How to Embrace Sunlight
- Have a healthy respect for the sun. It is powerful medicine with potentially dangerous side effects on your skin. Treat it like medication, using the lowest dose necessary, but don’t avoid it completely. Never fall asleep in the sun without protection.
- Always avoid sunburn. It is sunburn, not healthy sun exposure that causes problems. Repeated sunburns, especially in children and very fair-skinned people, have been linked to melanoma. Whereas there is no credible scientific evidence that regular, moderate sun exposure causes melanoma or other skin cancers.
- Prepare your skin and build up tolerance gradually. Start early in the year (spring), or early in the morning before the sun is strongest and slowly build up the amount of time you spend in the sun.
- Get 15-30 minutes of unprotected sun exposure two to four times a week. Each of us has different needs for unprotected sun exposure to maintain adequate levels of Vitamin D. Depending on your age, what type of skin you have, where you live and what time of the day and year it is, your need will vary. The farther you live from the equator, the more exposure to the sun you need in order to generate vitamin D. Also, people with dark skin pigmentation may need 20 – 30 times as much exposure to sunlight as fair-skinned people, to generate the same amount of vitamin D.
- Get frequent, short exposures. Regular short exposures have been found to be much more effective and safer than intermittent long ones. Note that you cannot generate Vitamin D when sitting behind a glass window, because the UVB rays necessary for vitamin D production are absorbed by glass.
- After your 15-30 minutes of sun-block free time in the sun, you must protect yourself. If you’re going to be out in the sun for longer periods, wear a hat to protect your face and light coloured clothing that blocks the sun and keeps you cool. When you do apply sunscreen, use one with fewer chemicals. Remember that even weak sunscreens block the ability of your skin to manufacture vitamin D, so once you have applied it, you will not be making vitamin D.

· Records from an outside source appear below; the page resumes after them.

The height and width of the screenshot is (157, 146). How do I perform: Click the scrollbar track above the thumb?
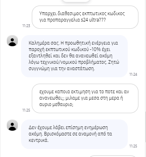tap(146, 56)
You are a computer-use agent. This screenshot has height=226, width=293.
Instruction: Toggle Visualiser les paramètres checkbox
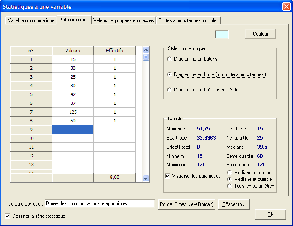pos(168,176)
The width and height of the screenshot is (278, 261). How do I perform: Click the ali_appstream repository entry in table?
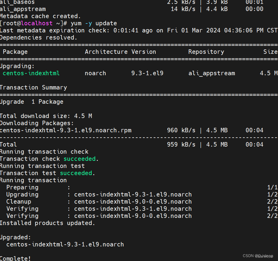212,73
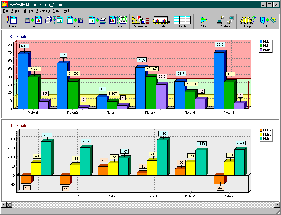Click the HMin teal legend swatch
This screenshot has height=215, width=281.
[261, 138]
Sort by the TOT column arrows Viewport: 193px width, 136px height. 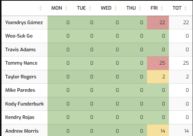[x=186, y=8]
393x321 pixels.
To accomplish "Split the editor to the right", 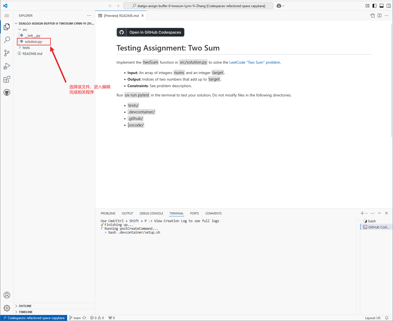I will pos(379,16).
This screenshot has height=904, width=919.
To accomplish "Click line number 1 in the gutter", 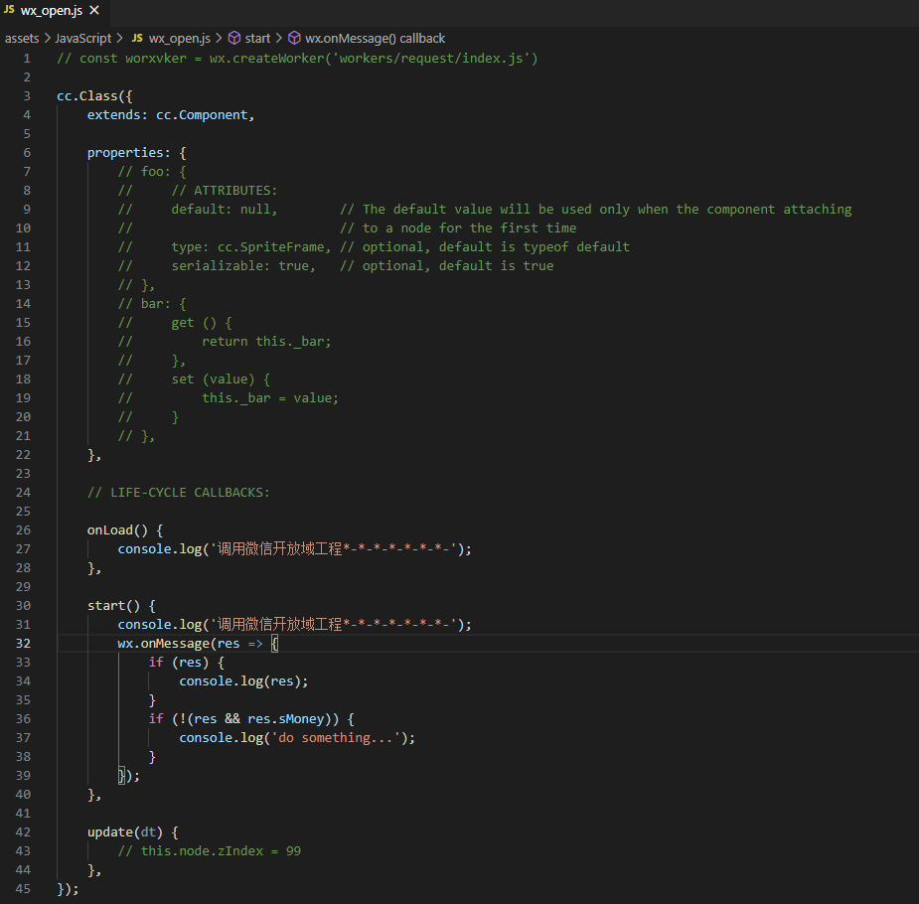I will pyautogui.click(x=27, y=58).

- Boost your “internal sunscreen” by consuming anti-oxidants and beneficial fats. These strengthen skin cells, helping to protect them from sun damage. Eating lots of vegetables and fruits such as blueberries, raspberries, goji berries and pomegranates and supplementing with green powdered mixes and fish oils are great options when going into the sun.
- Have your vitamin D blood levels checked regularly. The ideal range for optimal health is 50-80 ng/ml.
- Don’t rely on food alone for your vitamin D needs. It is almost impossible to get your vitamin D needs met by food alone. Fatty wild fish (not farmed), like salmon and mackerel are the best food sources, but you would have to eat huge quantities of them daily to get anywhere near what your body needs. Although fortified milk and orange juice do contain vitamin D, you would have to drink at least 10 glasses of each daily.